Eegads Feisty! That guy is disgusting! A second opinion NEVER hurts. Never. And any good doctor would say the same thing. I have a dear friend who is also a "Fibromite" and has Sjogren's Syndrome. She uses eye drops, and some kind of stuff in her mouth - I'm not sure what it is exactly though. I'm sure it isn't a normal "mouth wash", maybe it has some type of moisturizer in it. She has to take really good care of her teeth, since the saliva doesn't take care of them for her. Let us know if you opt for the second opinion, and how it goes. Are the eye drops helping?PS - I just thought - Is Sjogren's classified as an auto-immune disorder? If so, maybe you should see a Rheumy as opposed to an eye doctor? Just curious.


----------



## Feisty (Aug 14, 2000)

Hmmmmm.....that's a good question. I'll have to check into that.Yeah, the more I think about it, the more I think I should get a second opinion. I don't think I want to go back to this guy. I chose him because he is "in my insurance network". I'd like to fling the health insurance out the door for all the good it did to send a person to a so-so. I'll probably have to pay out-of-pocket for the second opinion because it will most likely be out of network. Always something.I'll keep you posted.Thanks!


----------



## Susan Purry (Nov 6, 2001)

> quote:When I asked him how to go about testing me for it, he ignored the question, handed me a prescription for the Restasis and said come back in 6 weeks


It sounds as if the opthalmologist probably doesn't know a great deal about Sjogrens Syndrome and testing for it. I really think that if you or he thinks Sjogrens is a possibility, you should see a doctor (rheumatologist, or a family/general doctor) to get your bloods done. Best wishes,


----------



## Feisty (Aug 14, 2000)

Thanks, Susan. Is it a blood test that confirms it? I'm going to have to get in to see my Doc, I guess.


----------



## Susan Purry (Nov 6, 2001)

Feisty, there's no one specific test for Sjogrens. The autoimmune panel blood tests are done though as some are often elevated in Sjogrens. Combined with your symptoms, the results will help your doctor make a diagnosis. Here's some more specific info on diagnosis: http://www.sjogrens.com/syndrome/diagnosis.html


----------



## Feisty (Aug 14, 2000)

An update.I went to a different Opthamologist for a second opinion. Wow! What a difference. He spent an hour and a half with me verses the shoddy 20 minutes with the first Opthamologist. He inserted a "disposable" tear duct plug in the right eye. If that seems to help somewhat with the dry eyes, when I returned Jan. 7th, he will insert more permanent ones. He said more women than men tend to have dry eye syndrome---they don't really know exactly why, but suspect it could be hormone related.The temporary plug, unfortunately, came out within 24 hours; but I have to say, it did seem to help some.My GP ran the antibody blood tests to check for Sjorgren's. The results are "within normal range"---whatever that means. He also wrote a note asking if I want to be referred to a Rheumatologist. I've called and left a message for him to go ahead with the referral.The GP said that both Sjorgren's and RA are auto-immune disorders/diseases and it is best to see a rheumatologist to be sure and to receive proper treatment. It'll probably be 6 to 8 weeks or so before I can get an appointment. In all the years I've had Fibro (20), this is the first time that a Doc has admitted that I should probably see a Rheumatologist. I'll keep you posted.


----------



## california123 (Jun 8, 2003)

Hi Feisty,On the subject of radial keratotamy and dry eye, I've read a number of articles linking the two and my sister has had dry eye since her lasik surgery. So I guess it does effect some people that way. Take care.


----------



## Feisty (Aug 14, 2000)

Hi California.Yes, I have heard and read things about that, too. Had I known more about it, I probably would have reconsidered. But what I didn't expect or "need" was a lecture from the Opthalmologist about it.

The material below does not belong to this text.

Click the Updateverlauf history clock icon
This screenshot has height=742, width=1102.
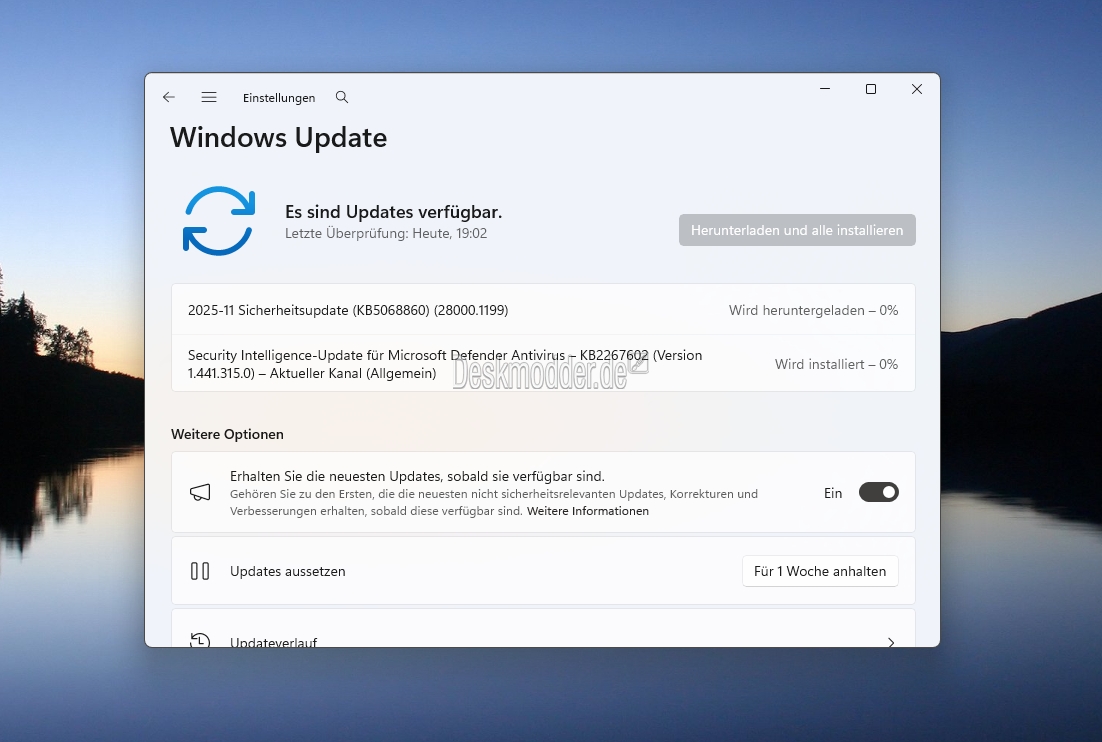(200, 640)
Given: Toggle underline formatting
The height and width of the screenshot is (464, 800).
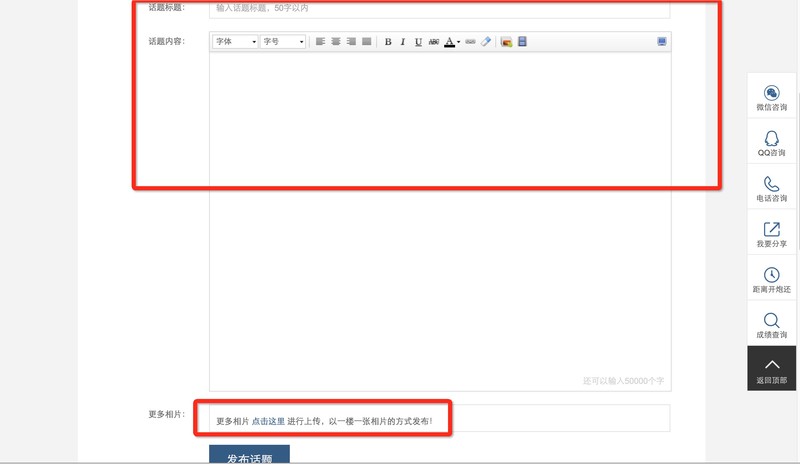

I thought that was totally unnecessary and out of line. Not professional at all. After all, a lecture sure isn't going to help the dry eye problem now that I have it.


----------



## azvessey (Dec 23, 2000)

I meant to post this one last week but couldn't remember who had asked the question. My sister has this problem also.Gamma linolenic acid (GLA) (18:3 omega-6)is suggested to helpas follows.Prevent drying and atrophy of tear and salivary glands (Sjogrenï¿½s syndrome)GLA is the precursor of DGLA, the parent of the 1-series prostanoids, as well as the precursor of arachidonic acid, the parent of the 2-series prostanoids. It is found in hemp, borage, black currant and evening primrose oils. It can be produced in human tissues by the action of desaturase enzymes on linoleic acid. http://metametrix.com/articles/ Clinical Applications of Fatty Acid Profiling.htm


----------



## Feisty (Aug 14, 2000)

Where do I find this GLA? And in what form? Capsules, liquid?


----------



## azvessey (Dec 23, 2000)

Sorry about that last link. It was obviously very aged; instead try: http://metametrix.com/Publications/Fatty Acid Profiling/I personally am a great fan of the old fashioned evening primrose oil 10% GLA in capsules bought fresh and keep in the fridge (in Australia).Cheers. Tony


----------



## Susan Purry (Nov 6, 2001)

Following your appointment on the 7th, wow are those more permanent tear duct plugs working for you Feisty? I'd sure love to try some of those!!


----------



## Feisty (Aug 14, 2000)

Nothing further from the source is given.